My wheels have been turning this week on the topic of global youth ministry, especially as I head into mission trip mode on Sunday. Today I stumbled across a book that has been foundational and motivational for me as we work to bring the students in our youth ministries together on a local level, as well as provide them chances to interact and serve the world.

The Revolution: A Field Manual for Changing Your World (Edited by Heather Zydek). Below are some questions it begged of me a few years ago.

Perhaps it would be good in the conversation to know that what I’m referring to here isn’t just an openness to other world cultures but an openness to understanding the differing plights of our world and how we, as youth ministers in America, can respond to them by giving our students a chance to think in opposite ways of our culture and offer Christ to a world in diverse and imaginative ways.
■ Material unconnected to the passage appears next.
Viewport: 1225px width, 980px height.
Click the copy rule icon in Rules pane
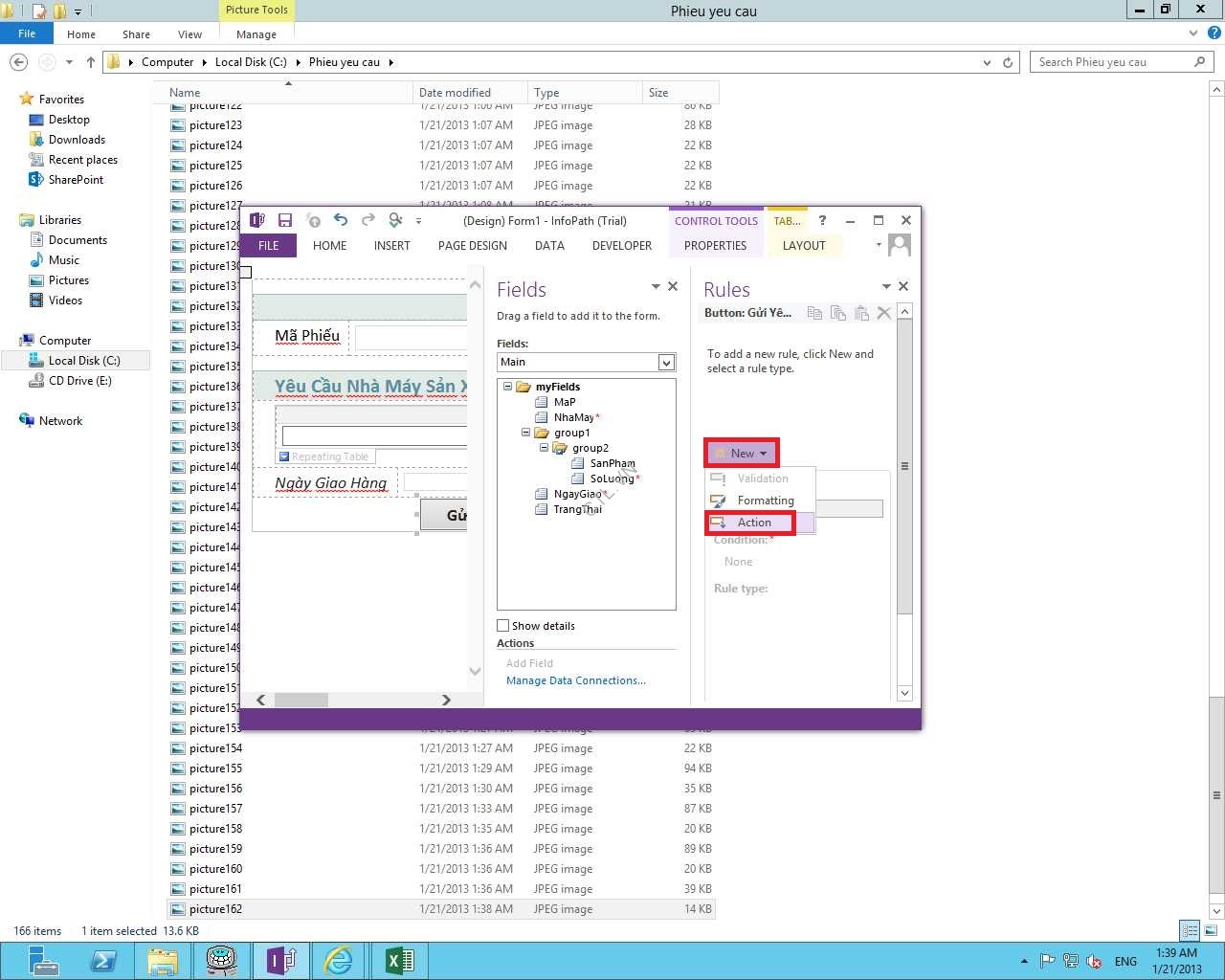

Listed are a few of the things that grabbed me, things I am still working through:

P. 4- Head to hands

How are our mission trips working? Local outreach? How do very young middle school students relate to missional experiences? How do they process them? What are the outcomes. Kara Powell’s materials might be able to help us here.

p. 8- Reshaping worldview

How do guide the adolescent worldview to a place where they begin to see and respond like Christ may have responded? How do we do this organically? What’s the most important thing? Bible study? Experiential learning? Modeling?

p. 14- Prayer

What’s the role of prayer in our youth ministries? Is it often overlooked and undervalued?

p. 17- Violence

Are our eyes becoming immune to violence? What stories can we tell to help our students see pain found in violent acts? How do we tell these stories without being manipulative?

p. 35- Susan B. Anthony

How are are we expressing this radical kingdom message to our students? Are we comfortable with the status quo? Are we willing to take risks to articulate the message?

p. 67- Hunger

Do we give our students opportunities to empathize, to enter into the pain of another and experience solidarity at their own level? Is it important? Can things like the 30 Hour Famine become more than a weekend, but a way of life? How do we do that?

And finally, how do we break all of this down? How would this blog be different if I were writing it for a 13 year old? Maybe that is what I should do! Nevertheless, these are the questions as of late.

Maybe you have thoughts of your own?